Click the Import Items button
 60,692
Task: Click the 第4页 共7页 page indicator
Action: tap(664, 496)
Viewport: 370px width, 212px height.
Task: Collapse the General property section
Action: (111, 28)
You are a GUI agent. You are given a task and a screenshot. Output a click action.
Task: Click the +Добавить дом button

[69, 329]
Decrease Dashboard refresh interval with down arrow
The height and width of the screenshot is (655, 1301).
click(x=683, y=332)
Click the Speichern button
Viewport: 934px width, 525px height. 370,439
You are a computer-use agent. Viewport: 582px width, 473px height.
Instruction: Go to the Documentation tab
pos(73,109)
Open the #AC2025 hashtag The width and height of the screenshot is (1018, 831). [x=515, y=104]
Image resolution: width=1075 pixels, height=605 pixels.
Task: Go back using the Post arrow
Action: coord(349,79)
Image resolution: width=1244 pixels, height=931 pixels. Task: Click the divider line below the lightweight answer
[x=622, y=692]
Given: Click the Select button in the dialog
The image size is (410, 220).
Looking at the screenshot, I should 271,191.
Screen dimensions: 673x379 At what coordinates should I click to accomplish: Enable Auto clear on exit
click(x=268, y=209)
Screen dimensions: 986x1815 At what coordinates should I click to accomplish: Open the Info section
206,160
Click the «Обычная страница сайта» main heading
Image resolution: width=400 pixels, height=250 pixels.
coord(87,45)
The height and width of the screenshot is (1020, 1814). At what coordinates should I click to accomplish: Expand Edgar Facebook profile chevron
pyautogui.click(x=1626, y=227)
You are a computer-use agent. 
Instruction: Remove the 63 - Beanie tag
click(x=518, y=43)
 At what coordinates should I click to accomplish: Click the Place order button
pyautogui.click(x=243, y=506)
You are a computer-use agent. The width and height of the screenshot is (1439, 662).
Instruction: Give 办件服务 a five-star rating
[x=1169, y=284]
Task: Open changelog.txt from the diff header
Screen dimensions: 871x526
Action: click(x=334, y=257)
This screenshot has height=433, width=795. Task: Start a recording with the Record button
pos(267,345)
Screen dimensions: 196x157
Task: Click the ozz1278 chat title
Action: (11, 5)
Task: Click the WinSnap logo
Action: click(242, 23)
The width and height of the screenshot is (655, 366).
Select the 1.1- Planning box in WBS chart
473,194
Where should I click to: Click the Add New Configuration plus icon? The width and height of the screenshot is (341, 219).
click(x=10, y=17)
........
- _Required task_
Pick out each line of the material above that contains the word "what", and copy those lines in full.

- _Exercise solution_
Screen dimensions: 673x379 At what coordinates should I click to accomplish: Enable Auto clear on exit
Screen dimensions: 986x1815 At what coordinates should I click to accomplish: Open the Info section
The height and width of the screenshot is (1020, 1814). At what coordinates should I click to accomplish: Expand Edgar Facebook profile chevron
 At what coordinates should I click to accomplish: Click the Place order button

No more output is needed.